脱SNS宣言でメタトレンドに対応したラッシュ社

 コスメティックやバス用品をグローバルに展開するラッシュ(LUSH)。21年11月26日、同社は「ラッシュは一部のSNSからサインアウトします」というタイトルで下記のような宣言を自社のホームページに掲載した。

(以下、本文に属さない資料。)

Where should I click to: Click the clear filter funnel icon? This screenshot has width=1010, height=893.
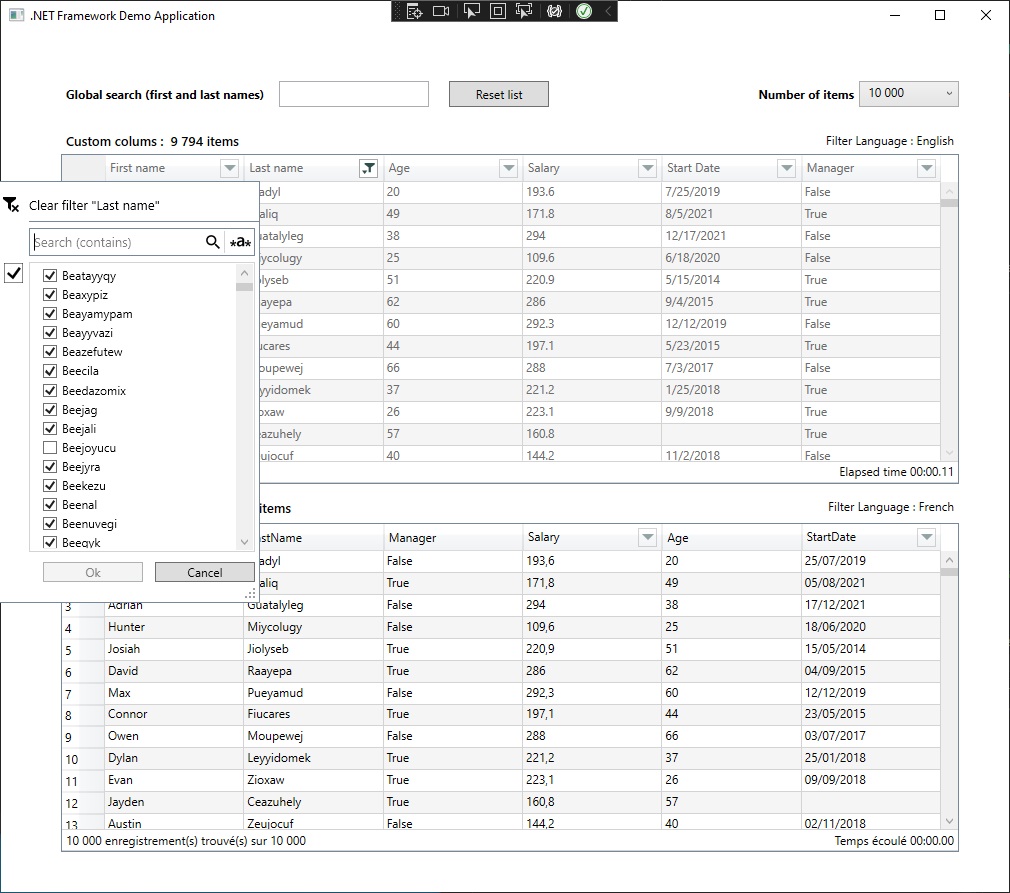tap(13, 204)
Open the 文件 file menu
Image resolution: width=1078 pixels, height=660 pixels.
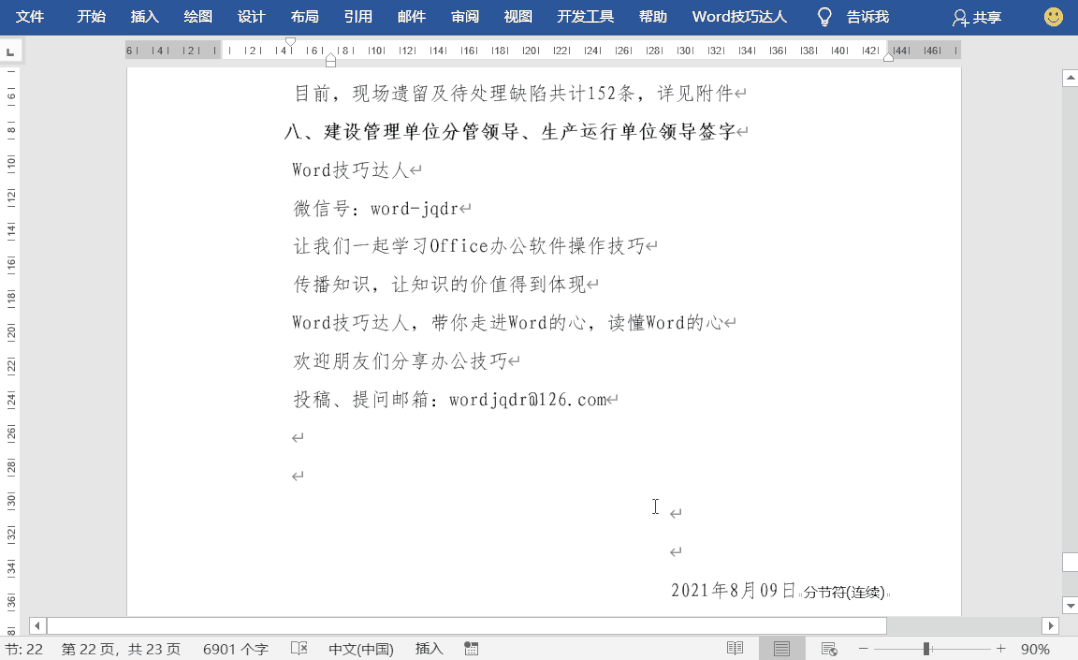(30, 17)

「私たちはお客様に暗く危険な場所で会いましょうとお誘いすることは決してありません。しかし一部のSNSプラットフォームには、誰も行くことを勧められないような場所になりつつあります。何かが変わらなければなりません。私たちは、プラットフォームが最善の指針を出してくれることを切に願います。また、より良い世界規模の規制が近く制定されることを望みます。しかし、それをただ待つことはできません。お客様が私たちとSNSでつながろうとする際に経験するかもしれない弊害や操作の盾となるべき行動を起こすべきであると、私たちは感じています。2021年11月26日以降、私たちは、Facebook、Instagram、TikTok、Snapchat、WhatsAppが、より安全な環境をユーザーに提供できるようになるまでそれらの利用を止め、サインアウトします」

 この動きは、21年10月上旬のフェイスブックの元社員フランシス・ホーゲンの内部告発に端を発したものだ。

 内部告発で指摘したのは、

  • フェイスブックはユーザーの「怒り」を(あえて)増幅させる投稿を閲覧しやすくするアルゴリズムを採用している
  • (フェイスブックは不適切投稿を順次削除していると表明しているが)特定し削除される割合は、ヘイトスピーチの5%以下、暴力的な内容は1%程度しかない
  • インスタグラムは子どもの自己肯定感を下げ、自殺願望を増長させる可能性があるとサービス提供者側が理解している

などといった、サービスの根底を揺るがす問題点だ。

(写真=PIXTA)
(写真=PIXTA)

 ラッシュは宣言の中で、「いじめ、フェイクニュース、過激な意見や価値観、FOMO、幻想振動、操作的アルゴリズムなど……。際限なくスクロールできてしまうストリームは、若年層の自殺、うつ、不安の割合を大幅に増加させると言われています」という認識を示した。